A violinist from Visakhapatnam, M.S.N. Murthy used the vocal opportunity well. His concert for Shanti Fine Arts was a surprise package. He was at ease in both popular ragams such as Saveri and Kharaharapriya and Vijayavasantham and Kokilaravam.
Murthy has a 1950s approach to singing - emphasis on pristine elements and no theatrics. He even appeared uneasy with the presence of the microphone and didn’t bother to exploit its presence even though voice is not his forte. Packed with traditional sangatis, his Kharaharapriya raga alapana and the kriti, “Rama Neeyeda” (Tyagaraja) were supreme efforts. He chose distilled phrases for the raga delineation devoting most of the attention around “ma,” “pa,” “da” and “ni” — beautiful spots of the ragam.

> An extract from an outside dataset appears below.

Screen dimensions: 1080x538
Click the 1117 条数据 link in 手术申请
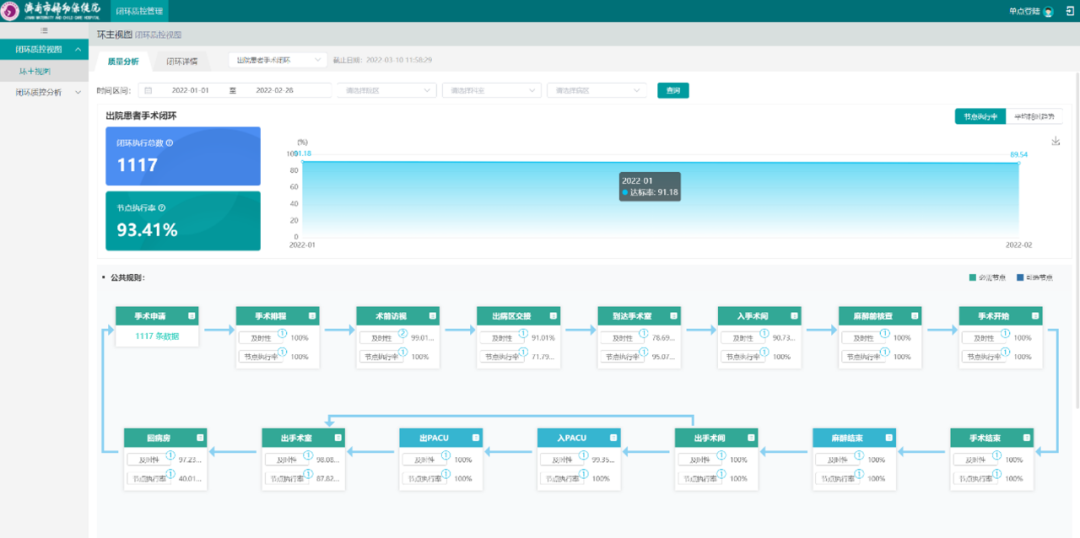click(157, 337)
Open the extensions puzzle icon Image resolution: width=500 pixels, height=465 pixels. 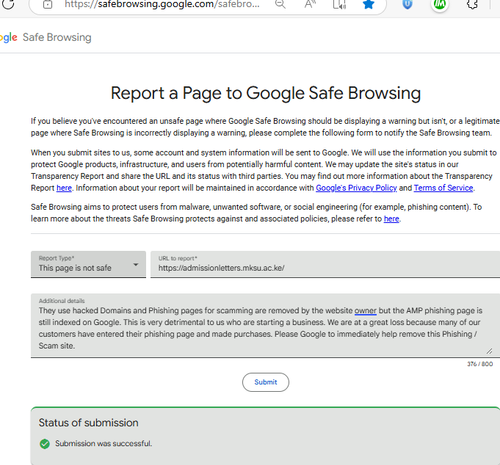coord(472,4)
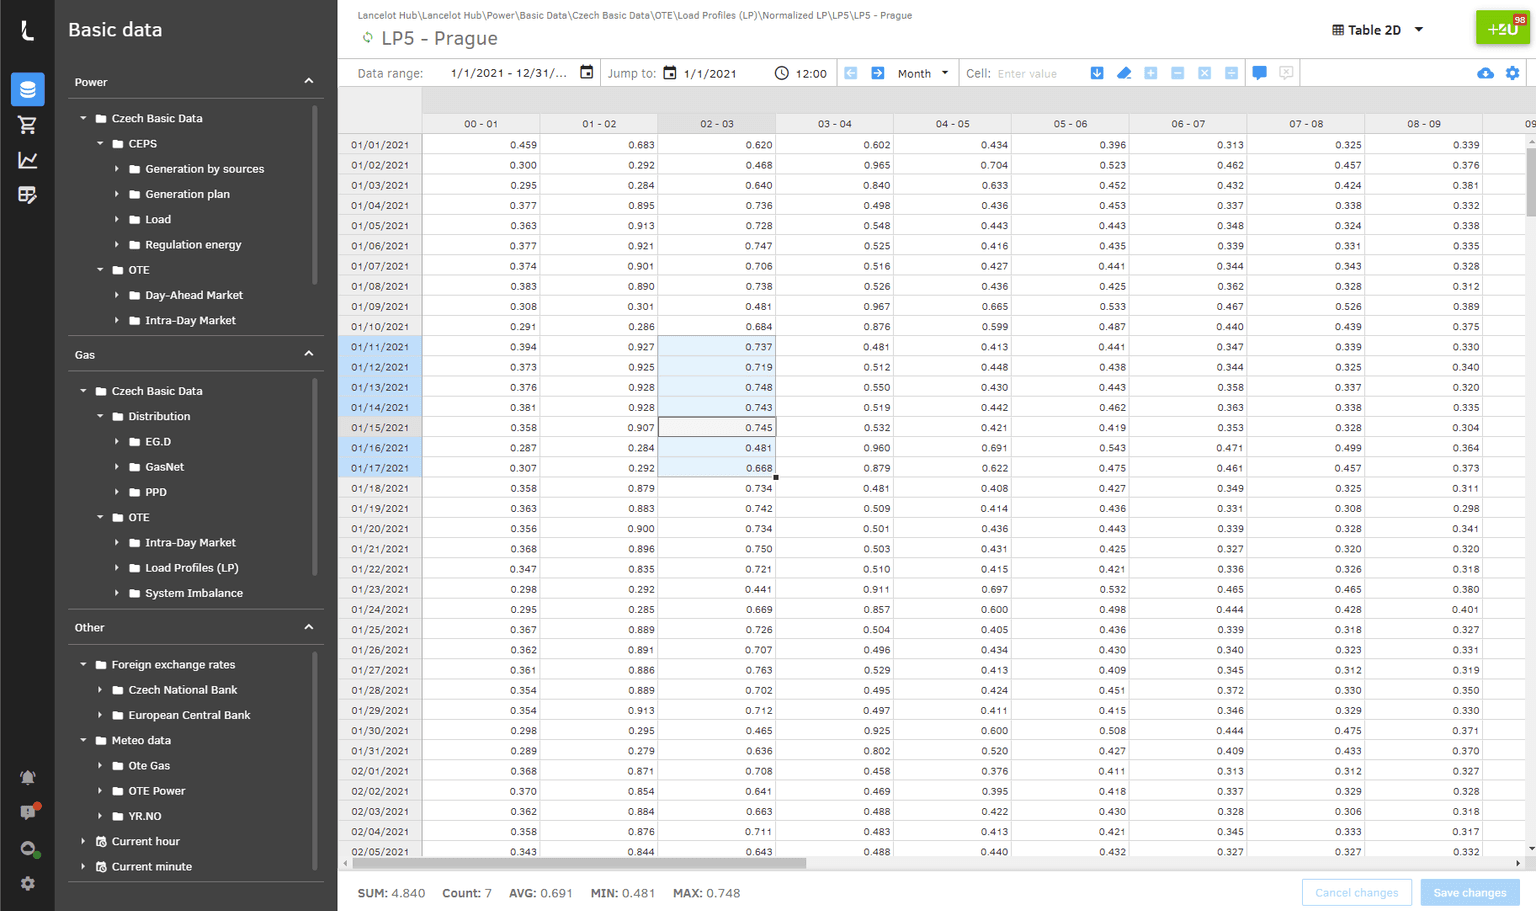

Murthy preceded this with a good assortment of ragams, talam and kalapramanam that underlined his model of variety — ‘Chede budhi manura’ (Atana, Tyagaraja), a rarely heard ‘Entha thamasa maite’ in Saveri of Tyagaraja set attractively in misrachapu with a classic niraval, ‘Nee chittamu’ (Vijaya Vasantham, Tyagaraja) and ‘Kothanda ramam anisam’ (Kokilaravam, Dikshitar). This song had some unusual sangatis in the pallavi.
Murthy’s wife, Dr Pantula Rama on the violin, was sedate without making an impression. Mridangam vidwan Ramakrishnan was too loud and didn’t calibrate to the main artist’s subtlety or the Sastry Hall ambience and Harihara Sharma (kanjira) toed his line. Unglamorous music like this may not be popular in today’s high voltage, celebrity dominated scene, but serves to remind us that there is a no-frill artistic version of our music.